— Excerpt to read —

Start

Thanks a lot for taking a look at these!  I'd like to give you credit
in the log, e.g., "Reviewed-by: Terry Bowman <Terry.Bowman@amd.com>",
but I'm OCD enough that I don't want to translate "LGTM" into that all
by myself.

If you want that credit (and, I guess, the privilege of being cc'd
when we find that these patches break something :)), just reply again
with that actual "Reviewed-by:" text in it.

Bjorn
Re: [PATCH 1/3] PCI/AER: Use 'Correctable' and 'Uncorrectable' spec terms for errors
Posted by Jonathan Cameron 2 years ago
On Wed,  6 Dec 2023 16:42:29 -0600
Bjorn Helgaas <helgaas@kernel.org> wrote:

> From: Bjorn Helgaas <bhelgaas@google.com>
> 
> The PCIe spec classifies errors as either "Correctable" or "Uncorrectable".
> Previously we printed these as "Corrected" or "Uncorrected".  To avoid
> confusion, use the same terms as the spec.

End

— Set tasks —
a – Reproduce word for word everything in the mailing-list excerpt from "If you want" down to "text in it.".
b – Answer these questions from the mailing-list excerpt:
(i) What text does Bjorn ask the reviewer to include when replying again?
(ii) Who posted the reply titled "Re: [PATCH 1/3] PCI/AER: Use 'Correctable' and 'Uncorrectable' spec terms for errors"?
(iii) According to the quoted patch description, what two terms does the PCIe spec use to classify errors?
c – List every email address that appears in the mailing-list excerpt.
The records come from a different source than the mailing-list excerpt.

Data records
Start

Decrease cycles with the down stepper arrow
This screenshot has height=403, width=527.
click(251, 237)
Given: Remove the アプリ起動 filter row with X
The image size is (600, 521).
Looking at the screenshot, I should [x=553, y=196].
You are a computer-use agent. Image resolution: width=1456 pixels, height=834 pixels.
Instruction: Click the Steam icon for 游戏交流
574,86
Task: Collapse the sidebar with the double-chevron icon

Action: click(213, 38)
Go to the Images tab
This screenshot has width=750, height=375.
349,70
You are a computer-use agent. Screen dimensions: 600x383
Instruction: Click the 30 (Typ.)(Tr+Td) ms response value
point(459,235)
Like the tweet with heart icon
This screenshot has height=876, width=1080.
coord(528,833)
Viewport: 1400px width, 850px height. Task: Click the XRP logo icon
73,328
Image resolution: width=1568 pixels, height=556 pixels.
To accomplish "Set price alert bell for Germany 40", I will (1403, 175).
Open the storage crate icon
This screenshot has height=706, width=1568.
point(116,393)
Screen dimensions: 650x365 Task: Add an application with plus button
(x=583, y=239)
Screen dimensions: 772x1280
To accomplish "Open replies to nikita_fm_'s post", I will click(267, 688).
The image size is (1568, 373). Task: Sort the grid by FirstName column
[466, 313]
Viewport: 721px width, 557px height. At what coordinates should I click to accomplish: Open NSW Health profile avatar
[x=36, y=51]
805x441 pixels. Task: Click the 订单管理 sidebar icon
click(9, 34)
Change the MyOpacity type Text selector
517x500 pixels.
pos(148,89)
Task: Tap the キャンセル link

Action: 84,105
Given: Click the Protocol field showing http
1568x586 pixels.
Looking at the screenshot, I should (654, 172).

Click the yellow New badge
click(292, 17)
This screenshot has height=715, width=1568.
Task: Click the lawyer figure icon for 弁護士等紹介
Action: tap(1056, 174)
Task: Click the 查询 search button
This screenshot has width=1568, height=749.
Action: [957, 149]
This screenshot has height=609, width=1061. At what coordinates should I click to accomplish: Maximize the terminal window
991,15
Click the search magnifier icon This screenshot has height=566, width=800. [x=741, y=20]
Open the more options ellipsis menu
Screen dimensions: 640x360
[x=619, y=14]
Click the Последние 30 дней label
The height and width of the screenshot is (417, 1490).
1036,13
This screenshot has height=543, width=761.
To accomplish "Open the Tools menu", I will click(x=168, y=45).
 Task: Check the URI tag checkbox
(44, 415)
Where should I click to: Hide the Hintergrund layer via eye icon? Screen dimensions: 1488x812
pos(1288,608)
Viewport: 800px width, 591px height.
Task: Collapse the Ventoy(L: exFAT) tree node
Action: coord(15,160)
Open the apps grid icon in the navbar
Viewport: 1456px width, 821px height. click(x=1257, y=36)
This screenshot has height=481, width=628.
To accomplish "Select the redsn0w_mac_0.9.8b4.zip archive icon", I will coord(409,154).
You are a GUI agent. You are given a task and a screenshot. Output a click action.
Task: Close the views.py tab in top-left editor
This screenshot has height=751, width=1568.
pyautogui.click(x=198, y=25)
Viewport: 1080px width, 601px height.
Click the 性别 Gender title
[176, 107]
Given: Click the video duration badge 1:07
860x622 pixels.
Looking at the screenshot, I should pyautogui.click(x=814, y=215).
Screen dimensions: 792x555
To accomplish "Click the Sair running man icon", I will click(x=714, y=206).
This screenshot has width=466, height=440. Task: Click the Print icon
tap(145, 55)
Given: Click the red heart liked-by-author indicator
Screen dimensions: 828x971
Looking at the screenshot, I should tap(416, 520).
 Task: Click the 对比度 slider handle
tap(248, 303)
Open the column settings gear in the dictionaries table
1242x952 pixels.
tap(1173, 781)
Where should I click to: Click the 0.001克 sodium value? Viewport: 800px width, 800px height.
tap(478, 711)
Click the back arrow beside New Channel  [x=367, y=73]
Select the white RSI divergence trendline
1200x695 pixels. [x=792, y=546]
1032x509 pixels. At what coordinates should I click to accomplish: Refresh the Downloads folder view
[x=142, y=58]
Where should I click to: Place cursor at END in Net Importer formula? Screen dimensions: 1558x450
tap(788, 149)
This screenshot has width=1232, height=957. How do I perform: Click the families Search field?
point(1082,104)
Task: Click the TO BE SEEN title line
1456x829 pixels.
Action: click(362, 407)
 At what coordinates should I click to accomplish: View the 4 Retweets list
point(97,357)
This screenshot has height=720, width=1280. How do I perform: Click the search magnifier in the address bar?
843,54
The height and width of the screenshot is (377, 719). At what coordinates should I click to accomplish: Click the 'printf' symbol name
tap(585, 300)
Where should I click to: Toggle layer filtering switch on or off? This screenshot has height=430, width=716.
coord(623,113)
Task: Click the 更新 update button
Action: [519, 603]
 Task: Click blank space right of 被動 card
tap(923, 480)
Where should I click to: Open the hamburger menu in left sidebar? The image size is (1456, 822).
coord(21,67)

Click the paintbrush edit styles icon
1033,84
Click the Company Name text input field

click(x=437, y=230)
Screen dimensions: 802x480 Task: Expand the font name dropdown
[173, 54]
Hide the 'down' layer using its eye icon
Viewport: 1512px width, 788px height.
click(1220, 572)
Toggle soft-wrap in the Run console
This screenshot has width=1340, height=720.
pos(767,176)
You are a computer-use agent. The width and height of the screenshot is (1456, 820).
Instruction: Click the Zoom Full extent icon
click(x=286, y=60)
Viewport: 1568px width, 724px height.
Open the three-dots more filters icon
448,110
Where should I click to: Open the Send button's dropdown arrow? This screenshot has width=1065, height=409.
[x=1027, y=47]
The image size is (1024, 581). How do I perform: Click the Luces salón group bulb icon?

End

— Responses to the exercise —
a –
If you want that credit (and, I guess, the privilege of being cc'd
when we find that these patches break something :)), just reply again
with that actual "Reviewed-by:" text in it.

b –
(i) The actual "Reviewed-by:" text
(ii) Jonathan Cameron
(iii) "Correctable" and "Uncorrectable"

c –
Terry.Bowman@amd.com
helgaas@kernel.org
bhelgaas@google.com